Dehydrated patients who cannot tolerate adequate oral intake can have slow subcutaneous fluid infusion.  An intravenous cannula can be inserted in abdominal wall, chest or thigh.  One litre of normal saline can be given overnight or 500ml in one hour 1 - 3 times daily.  Five percent Dextrose can provide a small energy supply, but this may cause discomfort.  Pulmonary oedema is unlikely.  It can reduce confusion but correction of dehydration may not correct symptom of thirst.  Potassium chloride 40mmol/L can be added to the infusion. Because acidic or alkaline solutions are irritating, they cannot be given subcutaneously to correct acidosis or alkalosis in protracted diarrhoea or vomiting.

 

References: 

1.                  Bruera E, Higginson I (Eds.), Cachexia-Anorexia in Cancer Patients, Oxford University Press: New York, 1996. 

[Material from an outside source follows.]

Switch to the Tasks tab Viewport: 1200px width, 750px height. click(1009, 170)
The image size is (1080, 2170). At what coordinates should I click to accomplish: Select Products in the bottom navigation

2.                  Ottery FD, Supportive nutrition to prevent cachexia and improve quality of life, Seminars in Oncology, 1995; 22(2), suppl 3:98-111. 

3.         Lipman T, Clinical trials of nutritional support in cancer: parenteral and enteral therapy. Haematology Oncology Clinics of North America,  1991; 5:91-102. 

4.         Lai Y, Fang F, Yeh C, Management of anorexic patients in radiotherapy: a prospective randomised comparison of megestrol and prednisone.  Journal of Symptom Management, 1994; 9(4):265-8. 

5.         Giasosa A, Frascio F, Sukkar South, Constantini M, Baracco G, Capelli M, Changes of nutritional and psychological status after megestrol acetate treatment of cancer cachexia.   Rivista Italiana Di Nutrizione Parenterale Ed Enterale, 1997; 15(1):20-23. 

6.         Simons J, Schols A, Hoefnagels J, Westerterp K, ten-Velde G, Wouters E, Effects of medroxyprogesterone acetate on food intake, body composition, and resting energy expenditure in patients with advanced, nonhormone-sensitive cancer: a randomised placebo-controlled trial.  Cancer, 1998; 82(3):553-60. 

7.         American College of Physicians, Parenteral nutrition in patients receiving cancer chemotherapy.  American College of Physicians position paper.  Ann Intern Med, 1989; 110:734-6. 

 

Key Messages

 

1.      Little food and water are needed for inactive dying patients.

2.      Total parenteral nutrition and nasogastric tube feeding are usually not appropriate.

3.      Dehydration is sometimes beneficial to the patient and can be corrected, if necessary, ith subcutaneous fluid infusion.

4.      Drug treatment is of limited use.

5.      Explanation to and support of patient and family are of utmost important.